To get the loop 19 onto the incus 41, the end portion 37 is moved with a right angle hook 51 (see FIG. 5) to spread slot 33 and cause the loop to assume a relatively open disposition shown in FIG. 5. While pulling up with right angle hook 51, another right angle hook 53 is used to push down on end portion 35 and the opened loop 19 is pressed onto incus 41. There is no need to close loop 19 on incus 41 since it will do this automatically in about 20 minutes. The "memory" of the "Teflon" material causes it to gently close and revert to the closed position securely in place. The ease and efficiency of placement can be readily appreciated when it is compared with prior types utilizing wires, which had to be twisted in place and which in many cases caused necrosis of the bone.
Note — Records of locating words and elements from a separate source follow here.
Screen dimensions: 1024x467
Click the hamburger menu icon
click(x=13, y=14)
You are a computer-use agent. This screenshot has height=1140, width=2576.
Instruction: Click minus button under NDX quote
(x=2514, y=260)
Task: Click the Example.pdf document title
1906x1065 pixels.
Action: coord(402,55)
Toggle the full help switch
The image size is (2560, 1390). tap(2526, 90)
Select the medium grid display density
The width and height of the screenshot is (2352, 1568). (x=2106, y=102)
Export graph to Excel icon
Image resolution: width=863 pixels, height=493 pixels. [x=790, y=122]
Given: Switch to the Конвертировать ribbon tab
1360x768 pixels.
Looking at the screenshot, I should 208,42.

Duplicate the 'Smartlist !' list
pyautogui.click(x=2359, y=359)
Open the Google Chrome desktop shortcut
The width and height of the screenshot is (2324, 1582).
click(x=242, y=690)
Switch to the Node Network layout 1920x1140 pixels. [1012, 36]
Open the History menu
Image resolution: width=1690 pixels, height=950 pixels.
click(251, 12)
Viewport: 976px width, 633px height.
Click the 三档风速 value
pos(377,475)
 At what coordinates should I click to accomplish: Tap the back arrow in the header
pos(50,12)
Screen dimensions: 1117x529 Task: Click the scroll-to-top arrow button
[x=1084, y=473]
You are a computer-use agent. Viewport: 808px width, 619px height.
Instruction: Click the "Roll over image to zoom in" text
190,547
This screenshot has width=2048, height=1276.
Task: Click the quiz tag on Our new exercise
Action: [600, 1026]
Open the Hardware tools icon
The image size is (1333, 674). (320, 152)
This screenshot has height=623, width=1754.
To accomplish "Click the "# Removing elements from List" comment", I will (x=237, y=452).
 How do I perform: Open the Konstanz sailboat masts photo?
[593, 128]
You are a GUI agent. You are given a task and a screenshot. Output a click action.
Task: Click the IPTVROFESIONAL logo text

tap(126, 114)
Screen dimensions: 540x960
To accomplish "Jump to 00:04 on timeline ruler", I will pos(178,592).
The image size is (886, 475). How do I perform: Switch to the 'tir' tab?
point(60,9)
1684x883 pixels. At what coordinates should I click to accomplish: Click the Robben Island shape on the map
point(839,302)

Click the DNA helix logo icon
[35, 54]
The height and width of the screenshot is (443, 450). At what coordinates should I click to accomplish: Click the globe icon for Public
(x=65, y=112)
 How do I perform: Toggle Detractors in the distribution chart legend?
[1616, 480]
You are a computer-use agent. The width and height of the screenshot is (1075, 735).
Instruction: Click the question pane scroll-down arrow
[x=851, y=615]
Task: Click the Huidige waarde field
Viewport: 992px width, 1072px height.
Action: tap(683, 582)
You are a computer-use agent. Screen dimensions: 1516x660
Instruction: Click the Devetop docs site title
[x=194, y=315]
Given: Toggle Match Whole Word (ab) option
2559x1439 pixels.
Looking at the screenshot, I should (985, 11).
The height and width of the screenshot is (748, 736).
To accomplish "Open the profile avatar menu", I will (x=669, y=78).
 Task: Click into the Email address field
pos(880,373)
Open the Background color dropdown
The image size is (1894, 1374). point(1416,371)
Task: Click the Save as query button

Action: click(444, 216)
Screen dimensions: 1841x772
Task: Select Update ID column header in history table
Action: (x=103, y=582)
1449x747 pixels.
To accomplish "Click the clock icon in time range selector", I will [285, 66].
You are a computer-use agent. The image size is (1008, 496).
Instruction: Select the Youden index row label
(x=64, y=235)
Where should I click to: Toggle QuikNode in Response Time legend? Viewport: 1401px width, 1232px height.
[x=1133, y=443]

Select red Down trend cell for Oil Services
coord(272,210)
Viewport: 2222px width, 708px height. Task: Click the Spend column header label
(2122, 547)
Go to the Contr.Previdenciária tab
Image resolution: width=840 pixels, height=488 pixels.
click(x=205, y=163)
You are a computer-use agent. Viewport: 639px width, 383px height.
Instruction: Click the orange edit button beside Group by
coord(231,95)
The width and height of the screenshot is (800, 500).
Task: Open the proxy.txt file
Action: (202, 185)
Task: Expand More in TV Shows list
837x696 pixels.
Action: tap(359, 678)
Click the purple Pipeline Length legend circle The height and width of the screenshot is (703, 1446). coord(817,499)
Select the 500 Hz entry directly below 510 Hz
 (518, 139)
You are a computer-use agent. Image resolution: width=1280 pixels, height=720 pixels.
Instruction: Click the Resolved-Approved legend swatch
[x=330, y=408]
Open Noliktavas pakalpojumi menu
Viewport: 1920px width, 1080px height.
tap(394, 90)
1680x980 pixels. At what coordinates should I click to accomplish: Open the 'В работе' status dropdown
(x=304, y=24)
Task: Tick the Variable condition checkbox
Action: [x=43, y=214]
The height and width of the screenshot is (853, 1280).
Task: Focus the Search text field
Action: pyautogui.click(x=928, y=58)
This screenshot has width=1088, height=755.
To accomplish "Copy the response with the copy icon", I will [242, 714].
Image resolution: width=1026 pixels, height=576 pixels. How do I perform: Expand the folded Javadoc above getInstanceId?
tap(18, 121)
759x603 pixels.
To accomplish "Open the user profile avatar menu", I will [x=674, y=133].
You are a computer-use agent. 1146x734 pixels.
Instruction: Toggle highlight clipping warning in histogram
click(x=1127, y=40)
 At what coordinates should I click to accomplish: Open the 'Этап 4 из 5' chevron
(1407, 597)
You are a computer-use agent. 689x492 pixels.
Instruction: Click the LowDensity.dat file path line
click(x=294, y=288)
Finally, "Gelfoam" 55 is placed around the lower end of the piston member 13 to hold it in place on the center of the vein graft 45 during the healing process.
Although the invention has been described and illustrated with respect to a preferred embodiment thereof, it is not to be so limited since changes and modifications may be made therein which are within the full intended scope of this invention.